Invitée jeudi 23 octobre au soir sur France Info, Laurence Parisot, a adressé un satisfecit général au discours de Nicolas Sarkozy, le même jour, en Haute-Savoie. Elle a d'abord salué la politique menée pendant la crise. "Le Président de la République et son gouvernement ont géré la très grave crise que nous avons traversé avec la rapidité qui s'imposait et au niveau qu'il fallait.

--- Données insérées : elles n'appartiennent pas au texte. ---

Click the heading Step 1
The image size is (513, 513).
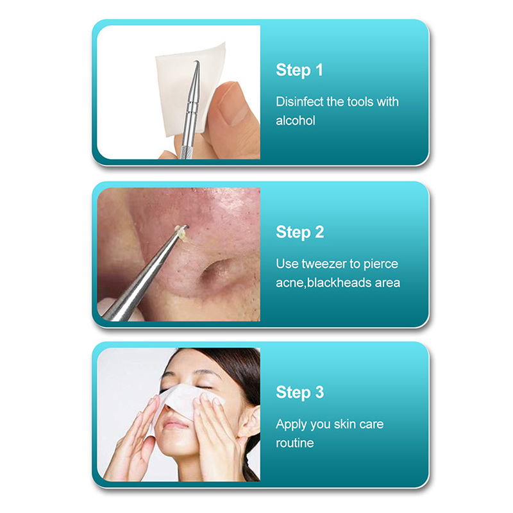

Toutes les décisions qui ont été prises, notamment pour sécuriser les banques françaises étaient celles qu'il fallait prendre."
Réagissant aux trois mesures principales annoncées par le Président en faveur des entreprises, la présidente du Medef s'est réjouie de la décision d'exonérer les investissements des entreprises de taxes professionnelles pendant deux ans. "La France est le seul pays d'Europe qui fait peser une fiscalité sur les investissements des entreprises. Or l'investissement, c'est le futur, comme l'a dit le chef de l'Etat." La taxe professionnelle n'est suspendue que jusqu'au 1er janvier 2010, pourtant Laurence Parisot a affirmé qu'avec cette fiscalité, "la France se met au diapason des autres pays européens."
En ce qui concerne "le fonds d'investissement stratégique", Laurence Parisot pense que "le fonds est intéressant pour certains domaines stratégiques comme l'approvisionnement énergétique", mais elle souhaite que son contour et son objet soient clairement définis. "Sinon, quand l'Etat investit là où il le souhaite, ça s'appelle le communisme", a-t-elle affirmé.
Pour financer ce fonds, la présidente des patrons soutient que "l'Etat ne sort rien de son budget. Il va emprunter de l'argent sur les marchés financiers et le mettre à disposition des banques. Celles-ci vont, elles-même, emprunter auprès de l'Etat en le rémunérant."